**指示 1**
富士そばの店名を扱う抜粋本文によれば、暖簾に「NADAI FUJISOBA」と表記され、「名代」を店名に使い始めたことがわかるのは、どこで開店した何号店ですか。

で,「名代」の意味だが,精選版日本国語大辞典の項目「名代」には,語釈の一つとして《名に伴う評判。また、名高いことやそのさま。著名。高名。なうて。そうした品物や店をもいう。》とある.
この語釈に従えば,津々浦々の秋葉神社の本家本元は遠州森の秋葉山本宮秋葉神社であるからして,森町の秋葉神社を「名代」と称えるのは何の不思議もないことである.
そして言うまでもないことだが,森町の秋葉神社が防火の神として名高いのは,世間の人々がそう評判しているからである.
秋葉神社の関係者が「うちは評判いいですよ」と自ら宣伝しているのではない.よい評判というものは自然に客観的に生じるものなのである.
その点で「名代富士そば」はどうか.
昭和四十一年の創業時一号店が渋谷,二号店が新宿,三号店が池袋だが,現在の運営企業が経営を引き継いだ昭和四十七年以後は店名を「富士そば」とした.同四十九年に撮られた池袋店の写真では店名が「名代富士そば」ではなく「富士そば」となっている.
しかし西荻窪で開店した四号店では,暖簾に「NADAI FUJISOBA」と同時に「富士蕎麦」とも表記されていて,店名の「ゆらぎ」が見られるが「NADAI (名代)」を店名に使い始めたことがわかる.(資料:《現存する最古の店、西荻店で聞く富士そばの歴史》[掲載日 2019年4月18日])
上に「名代」の語釈を示したが,「著名」「高名」は第三者による評価である.本人の自己評価ではない.
とすると,東京の街中を歩けばどこでも立ち食い蕎麦屋がある昭和四十年代に,知名度が低い立ち食い蕎麦屋がわずか四店目で店名に「名代」を用いるのは,どうみても世間の評価による本来の「名代」ではなく,自称「名代」というべきだろう.

**本課題の入力**
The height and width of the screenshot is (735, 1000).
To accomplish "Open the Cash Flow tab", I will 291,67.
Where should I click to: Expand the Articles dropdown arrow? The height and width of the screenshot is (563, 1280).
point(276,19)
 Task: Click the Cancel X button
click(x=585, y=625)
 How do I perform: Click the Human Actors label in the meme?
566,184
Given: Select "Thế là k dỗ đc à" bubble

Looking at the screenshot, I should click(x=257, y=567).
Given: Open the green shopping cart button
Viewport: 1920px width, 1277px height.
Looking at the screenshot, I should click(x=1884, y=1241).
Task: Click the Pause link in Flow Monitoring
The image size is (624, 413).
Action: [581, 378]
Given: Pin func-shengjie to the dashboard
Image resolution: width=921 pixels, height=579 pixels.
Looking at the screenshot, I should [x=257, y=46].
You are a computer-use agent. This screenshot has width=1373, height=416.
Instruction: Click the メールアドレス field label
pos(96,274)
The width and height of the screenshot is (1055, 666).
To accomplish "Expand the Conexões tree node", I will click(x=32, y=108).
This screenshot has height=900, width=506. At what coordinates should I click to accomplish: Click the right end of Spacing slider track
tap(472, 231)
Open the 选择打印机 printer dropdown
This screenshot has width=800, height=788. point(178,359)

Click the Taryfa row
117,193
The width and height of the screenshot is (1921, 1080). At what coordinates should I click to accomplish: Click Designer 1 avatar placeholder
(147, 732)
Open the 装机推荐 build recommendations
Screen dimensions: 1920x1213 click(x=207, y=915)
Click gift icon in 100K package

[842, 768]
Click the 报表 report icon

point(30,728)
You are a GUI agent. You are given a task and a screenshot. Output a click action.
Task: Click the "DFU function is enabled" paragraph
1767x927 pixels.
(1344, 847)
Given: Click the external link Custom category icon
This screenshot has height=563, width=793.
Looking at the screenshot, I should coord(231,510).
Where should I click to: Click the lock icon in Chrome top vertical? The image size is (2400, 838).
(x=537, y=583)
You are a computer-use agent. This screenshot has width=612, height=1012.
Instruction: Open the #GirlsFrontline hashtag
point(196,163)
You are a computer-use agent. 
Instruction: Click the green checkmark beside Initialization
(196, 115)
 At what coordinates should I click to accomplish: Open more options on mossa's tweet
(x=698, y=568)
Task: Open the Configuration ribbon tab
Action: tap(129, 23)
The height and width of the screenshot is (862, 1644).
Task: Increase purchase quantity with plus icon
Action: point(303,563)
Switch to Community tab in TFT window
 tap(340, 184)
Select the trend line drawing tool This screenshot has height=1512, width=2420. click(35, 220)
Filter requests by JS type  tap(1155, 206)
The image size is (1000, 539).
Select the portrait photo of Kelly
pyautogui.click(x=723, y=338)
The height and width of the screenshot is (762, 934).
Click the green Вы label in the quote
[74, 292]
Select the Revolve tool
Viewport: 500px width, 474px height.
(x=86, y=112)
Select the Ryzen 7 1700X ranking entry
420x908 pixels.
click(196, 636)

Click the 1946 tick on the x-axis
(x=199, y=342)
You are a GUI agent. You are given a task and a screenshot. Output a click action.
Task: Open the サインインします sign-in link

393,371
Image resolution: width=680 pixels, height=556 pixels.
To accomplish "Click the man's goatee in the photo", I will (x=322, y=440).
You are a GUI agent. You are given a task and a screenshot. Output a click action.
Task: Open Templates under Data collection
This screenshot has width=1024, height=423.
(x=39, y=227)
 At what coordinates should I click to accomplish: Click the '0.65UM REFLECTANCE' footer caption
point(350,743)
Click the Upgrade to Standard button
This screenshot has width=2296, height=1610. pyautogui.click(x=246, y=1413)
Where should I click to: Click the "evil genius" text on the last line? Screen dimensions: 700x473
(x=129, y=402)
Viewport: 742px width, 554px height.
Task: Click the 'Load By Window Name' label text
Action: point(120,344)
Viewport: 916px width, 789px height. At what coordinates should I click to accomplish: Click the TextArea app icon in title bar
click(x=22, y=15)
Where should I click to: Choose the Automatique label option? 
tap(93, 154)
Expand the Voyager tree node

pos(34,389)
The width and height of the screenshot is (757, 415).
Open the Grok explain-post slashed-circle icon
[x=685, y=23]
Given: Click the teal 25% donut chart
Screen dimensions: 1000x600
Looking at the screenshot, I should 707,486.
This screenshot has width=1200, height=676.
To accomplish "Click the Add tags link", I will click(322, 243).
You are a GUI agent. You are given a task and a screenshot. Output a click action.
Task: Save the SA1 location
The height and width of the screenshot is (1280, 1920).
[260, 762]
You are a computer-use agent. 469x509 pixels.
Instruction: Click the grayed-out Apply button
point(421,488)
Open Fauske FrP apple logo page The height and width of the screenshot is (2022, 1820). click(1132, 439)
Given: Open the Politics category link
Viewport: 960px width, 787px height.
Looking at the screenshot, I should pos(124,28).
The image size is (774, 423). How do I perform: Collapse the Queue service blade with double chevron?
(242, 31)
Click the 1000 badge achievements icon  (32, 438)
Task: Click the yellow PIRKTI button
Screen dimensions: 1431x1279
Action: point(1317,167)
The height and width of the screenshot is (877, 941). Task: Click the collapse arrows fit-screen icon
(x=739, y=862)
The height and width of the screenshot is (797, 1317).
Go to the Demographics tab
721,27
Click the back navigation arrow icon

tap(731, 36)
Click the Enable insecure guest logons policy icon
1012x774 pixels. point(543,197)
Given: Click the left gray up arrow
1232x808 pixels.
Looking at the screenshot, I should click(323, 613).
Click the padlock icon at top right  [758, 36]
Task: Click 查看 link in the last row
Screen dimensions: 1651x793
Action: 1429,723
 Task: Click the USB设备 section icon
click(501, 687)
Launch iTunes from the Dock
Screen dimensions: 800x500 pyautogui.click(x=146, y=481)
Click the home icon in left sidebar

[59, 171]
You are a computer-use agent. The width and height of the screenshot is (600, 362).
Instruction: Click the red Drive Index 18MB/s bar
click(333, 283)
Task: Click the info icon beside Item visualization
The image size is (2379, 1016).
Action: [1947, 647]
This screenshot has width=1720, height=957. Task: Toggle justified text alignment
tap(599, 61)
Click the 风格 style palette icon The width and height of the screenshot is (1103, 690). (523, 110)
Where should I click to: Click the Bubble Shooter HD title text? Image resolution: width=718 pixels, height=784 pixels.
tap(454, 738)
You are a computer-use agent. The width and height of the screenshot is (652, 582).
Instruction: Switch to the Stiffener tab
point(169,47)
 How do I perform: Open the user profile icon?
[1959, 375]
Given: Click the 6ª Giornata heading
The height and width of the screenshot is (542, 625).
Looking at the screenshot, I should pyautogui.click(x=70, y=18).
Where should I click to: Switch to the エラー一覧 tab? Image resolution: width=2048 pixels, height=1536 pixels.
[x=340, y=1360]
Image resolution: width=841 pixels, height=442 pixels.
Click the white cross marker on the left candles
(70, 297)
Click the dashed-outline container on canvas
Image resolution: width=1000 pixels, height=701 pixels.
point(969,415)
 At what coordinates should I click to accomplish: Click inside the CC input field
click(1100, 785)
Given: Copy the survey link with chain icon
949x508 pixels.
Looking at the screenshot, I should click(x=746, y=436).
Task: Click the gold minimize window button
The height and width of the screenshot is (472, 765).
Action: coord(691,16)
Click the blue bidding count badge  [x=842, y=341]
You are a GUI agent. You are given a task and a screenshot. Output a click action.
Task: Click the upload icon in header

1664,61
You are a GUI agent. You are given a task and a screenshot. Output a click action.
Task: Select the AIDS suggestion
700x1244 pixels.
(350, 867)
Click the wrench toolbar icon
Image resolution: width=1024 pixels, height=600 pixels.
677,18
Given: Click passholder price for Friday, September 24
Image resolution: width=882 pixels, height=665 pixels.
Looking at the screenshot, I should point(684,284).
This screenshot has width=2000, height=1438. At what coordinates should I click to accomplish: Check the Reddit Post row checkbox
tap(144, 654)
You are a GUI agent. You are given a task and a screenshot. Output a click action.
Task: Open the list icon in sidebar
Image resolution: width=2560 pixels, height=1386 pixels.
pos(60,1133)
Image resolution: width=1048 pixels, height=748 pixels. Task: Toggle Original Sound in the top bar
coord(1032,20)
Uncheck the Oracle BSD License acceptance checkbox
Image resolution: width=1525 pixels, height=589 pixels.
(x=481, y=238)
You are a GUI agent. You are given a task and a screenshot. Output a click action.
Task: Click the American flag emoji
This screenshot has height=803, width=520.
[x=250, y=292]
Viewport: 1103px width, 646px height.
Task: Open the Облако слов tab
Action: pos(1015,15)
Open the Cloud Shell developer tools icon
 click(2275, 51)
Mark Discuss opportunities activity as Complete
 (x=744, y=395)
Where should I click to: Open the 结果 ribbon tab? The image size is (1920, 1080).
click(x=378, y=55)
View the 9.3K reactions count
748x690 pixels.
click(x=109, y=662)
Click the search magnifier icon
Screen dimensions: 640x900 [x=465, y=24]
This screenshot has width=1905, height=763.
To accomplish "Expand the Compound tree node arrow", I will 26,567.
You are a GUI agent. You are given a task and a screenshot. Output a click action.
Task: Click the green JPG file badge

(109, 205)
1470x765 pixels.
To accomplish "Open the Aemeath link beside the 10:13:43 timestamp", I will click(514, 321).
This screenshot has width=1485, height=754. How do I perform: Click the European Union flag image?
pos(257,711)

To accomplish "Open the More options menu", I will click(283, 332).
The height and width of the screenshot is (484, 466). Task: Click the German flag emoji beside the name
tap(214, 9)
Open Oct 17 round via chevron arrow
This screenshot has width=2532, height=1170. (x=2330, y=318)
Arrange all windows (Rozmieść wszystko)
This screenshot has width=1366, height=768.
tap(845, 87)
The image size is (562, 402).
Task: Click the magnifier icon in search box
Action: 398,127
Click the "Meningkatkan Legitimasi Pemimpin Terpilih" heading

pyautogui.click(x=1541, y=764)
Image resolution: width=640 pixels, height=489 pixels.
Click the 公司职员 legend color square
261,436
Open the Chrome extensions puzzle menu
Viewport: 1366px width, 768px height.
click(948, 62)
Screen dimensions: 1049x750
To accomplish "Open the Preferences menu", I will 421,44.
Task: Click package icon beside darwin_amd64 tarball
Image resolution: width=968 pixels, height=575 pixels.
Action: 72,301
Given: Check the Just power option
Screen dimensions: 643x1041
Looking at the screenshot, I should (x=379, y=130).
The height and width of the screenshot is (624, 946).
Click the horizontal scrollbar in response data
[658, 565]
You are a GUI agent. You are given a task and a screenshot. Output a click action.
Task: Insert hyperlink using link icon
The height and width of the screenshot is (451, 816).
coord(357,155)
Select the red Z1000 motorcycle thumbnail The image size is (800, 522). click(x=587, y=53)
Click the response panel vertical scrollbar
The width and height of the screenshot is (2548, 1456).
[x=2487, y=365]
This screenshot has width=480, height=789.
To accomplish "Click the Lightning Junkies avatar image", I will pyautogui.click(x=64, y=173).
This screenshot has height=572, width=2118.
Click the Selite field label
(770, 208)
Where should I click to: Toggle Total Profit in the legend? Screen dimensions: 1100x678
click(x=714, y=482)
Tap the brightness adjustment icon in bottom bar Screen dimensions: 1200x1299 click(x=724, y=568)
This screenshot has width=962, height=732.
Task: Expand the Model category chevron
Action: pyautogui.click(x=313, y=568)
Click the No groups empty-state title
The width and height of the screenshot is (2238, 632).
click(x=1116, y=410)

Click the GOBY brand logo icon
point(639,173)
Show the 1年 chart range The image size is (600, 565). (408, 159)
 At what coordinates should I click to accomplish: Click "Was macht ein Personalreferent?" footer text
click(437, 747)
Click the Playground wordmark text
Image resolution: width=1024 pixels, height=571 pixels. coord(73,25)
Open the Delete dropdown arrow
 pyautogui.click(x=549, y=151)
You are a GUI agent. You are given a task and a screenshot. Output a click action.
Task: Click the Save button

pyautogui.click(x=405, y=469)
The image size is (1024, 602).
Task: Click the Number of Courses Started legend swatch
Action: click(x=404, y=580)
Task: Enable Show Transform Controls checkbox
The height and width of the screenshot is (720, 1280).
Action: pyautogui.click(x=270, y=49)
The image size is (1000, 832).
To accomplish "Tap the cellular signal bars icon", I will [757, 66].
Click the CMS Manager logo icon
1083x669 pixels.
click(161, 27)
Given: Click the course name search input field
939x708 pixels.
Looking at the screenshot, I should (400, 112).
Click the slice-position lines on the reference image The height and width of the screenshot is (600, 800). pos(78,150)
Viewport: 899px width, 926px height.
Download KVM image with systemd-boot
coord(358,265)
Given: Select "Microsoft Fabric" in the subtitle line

**指示 2**
上の記録のうち、「The image size is (1000, 832).」を含む行から始め、記録の最後の行で終わるまでを、両端の行も含めてそのまま書き写してください。

**解答 1**
西荻窪で開店した四号店です。

**解答 2**
The image size is (1000, 832).
To accomplish "Tap the cellular signal bars icon", I will [757, 66].
Click the CMS Manager logo icon
1083x669 pixels.
click(161, 27)
Given: Click the course name search input field
939x708 pixels.
Looking at the screenshot, I should (400, 112).
Click the slice-position lines on the reference image The height and width of the screenshot is (600, 800). pos(78,150)
Viewport: 899px width, 926px height.
Download KVM image with systemd-boot
coord(358,265)
Given: Select "Microsoft Fabric" in the subtitle line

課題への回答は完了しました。